## Texto
====================

A questão político-partidária é uma das razões determinantes. Desde 2005, a
política local trepida como os veículos que rodam sobre o piso de pé de
moleque. Foram 5 prefeitos no exercício do cargo (contando o atual, Duarte
Junior /PPS, prefeito desde 10 de junho) distribuídos por sete mandatos, com direito
a mútuas acusações de roubo e corrupção, comprometedoras da credibilidade de
uma das autoridades institucionais que deveriam fiscalizar as barragens.
A
VALE, controladora da SAMARCO, juntamente com a australiana BHP Billiton, também
tem a sua imensa quota de responsabilidade. Presidida, desde março, por um
azarão, a empresa é a terceira maior doadora de dinheiro para a campanha
política de 2014 (atrás do Grupo JBS, com R$112,7 milhões); (da
O número de auditores é sabidamente insuficiente.
Na
comissão de representação da Assembleia Legislativa para acompanhar os impactos
causados pela tragédia do rompimento das barragens da Samarco-Vale, em Mariana,
em Minas Gerais, estão 15 deputados estaduais. Sete receberam doações da
empresa – por meio da Vale para a campanha eleitoral de 2014. Isso, para os
meios políticos, faz com que a população olhe com desconfiança sobre as
intenções dos parlamentares em integrar a comissão.
A comissão foi
criada na segunda-feira (9 de novembro) e não se pode, ainda, dizer
como será a atitude dos parlamentares em relação às empresas. Os financiados
pela Samarco no grupo de acompanhamento são: Guerino Zanon (PMDB), Luzia Toledo
(PMDB), Janete de Sá (PMN), Bruno Lamas (PSB), José Carlos Nunes (PT), Gildevan
Fernandes (PV) e Rodrigo Coelho (PT).
Vale ‘ajudou’ a eleger 12 deputados
estaduais
Tarefa difícil tem o novo presidente da
VALE. Em janeiro de 2012, a empresa foi eleita “a pior empresa do mundo”, no
que se refere a direitos humanos e meio ambiente, pelo “Public Eye People´s”,
premiação realizada desde o ano 2000 pelas ONG's Greenpeace e
Declaração de Berna. Assim, a Vale tornou-se
a primeira empresa brasileira a "vencer" tal eleição. A escolha foi
realizada por meio de votação pública, tendo a Vale recebido 25 mil votos. Em
segundo lugar na eleição ficou a japonesa Tepco,
responsável pela operação das usinas nucleares de Fukushima, atingidas por um tsunami em março
de 2011.

====================

## Dados registrados
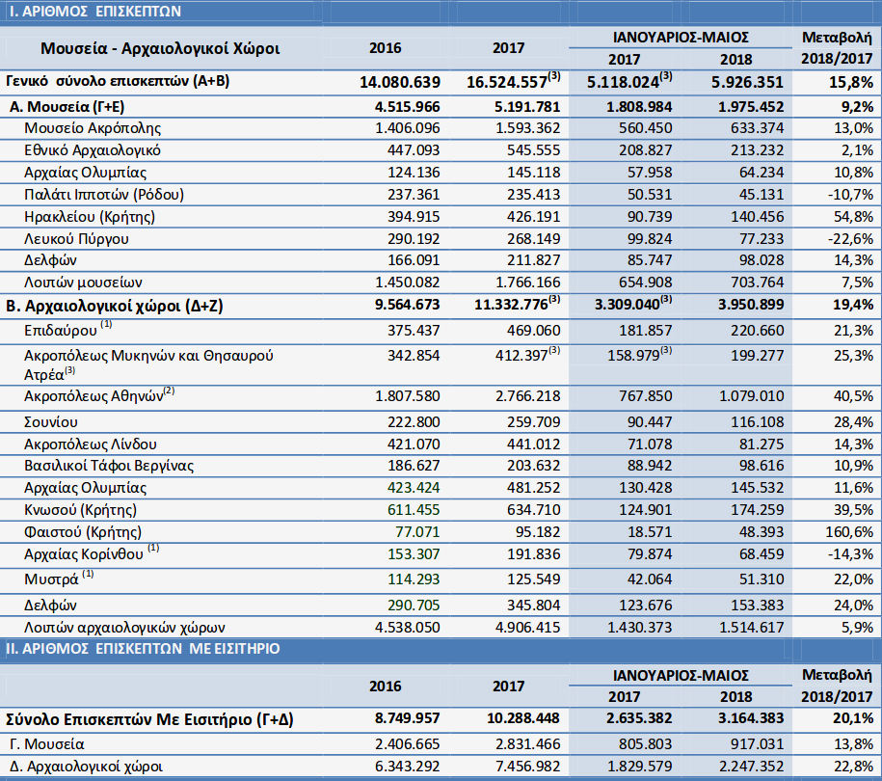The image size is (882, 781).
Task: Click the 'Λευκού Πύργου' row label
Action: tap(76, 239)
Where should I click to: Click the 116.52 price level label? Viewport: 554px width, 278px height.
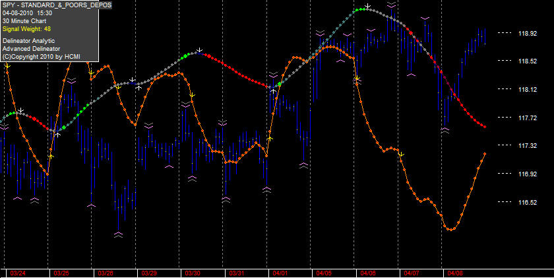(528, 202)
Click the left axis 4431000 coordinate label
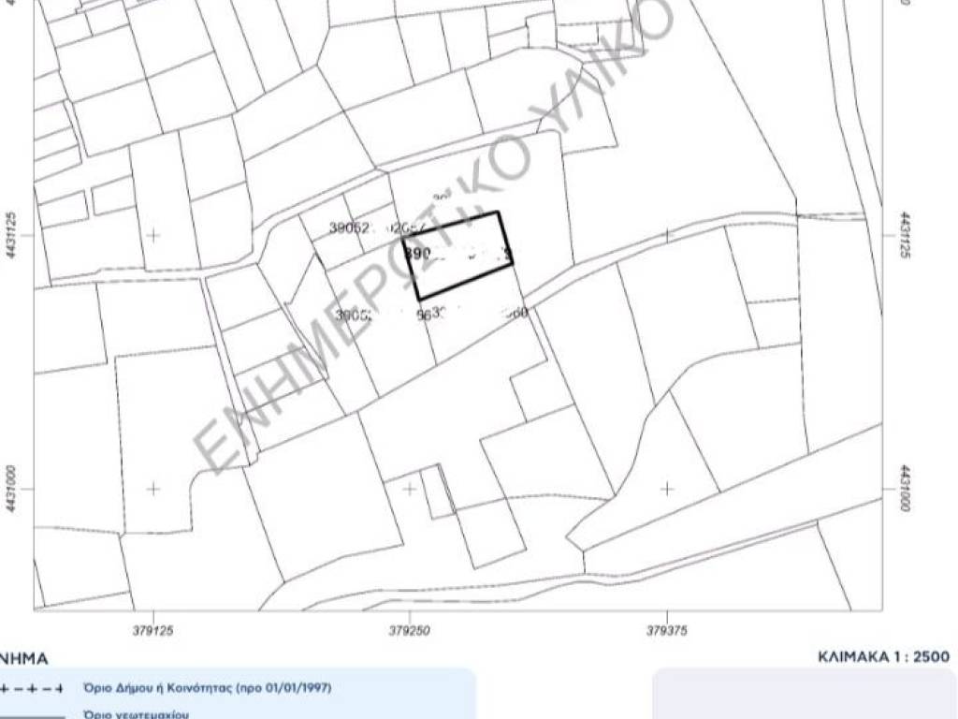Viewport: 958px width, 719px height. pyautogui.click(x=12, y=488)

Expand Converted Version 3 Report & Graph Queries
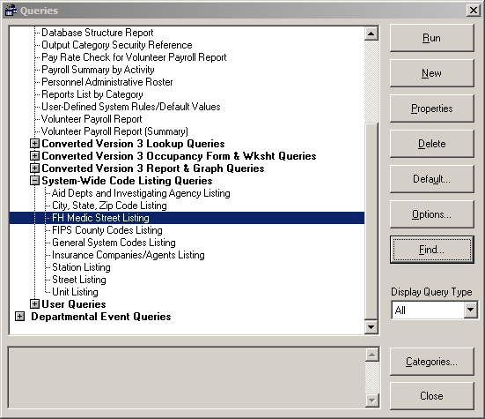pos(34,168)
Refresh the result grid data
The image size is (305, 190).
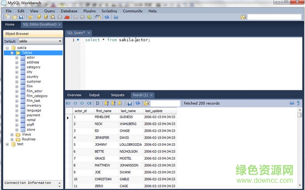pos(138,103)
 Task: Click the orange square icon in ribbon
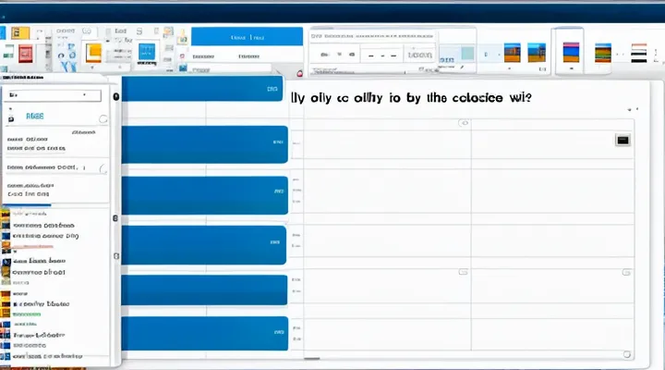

====================

## Enunciado da tarefa
Liste os deputados estaduais que o texto apresenta como financiados pela Samarco no grupo de acompanhamento, cada um com seu partido.

## Resposta
- Guerino Zanon (PMDB)
- Luzia Toledo (PMDB)
- Janete de Sá (PMN)
- Bruno Lamas (PSB)
- José Carlos Nunes (PT)
- Gildevan Fernandes (PV)
- Rodrigo Coelho (PT)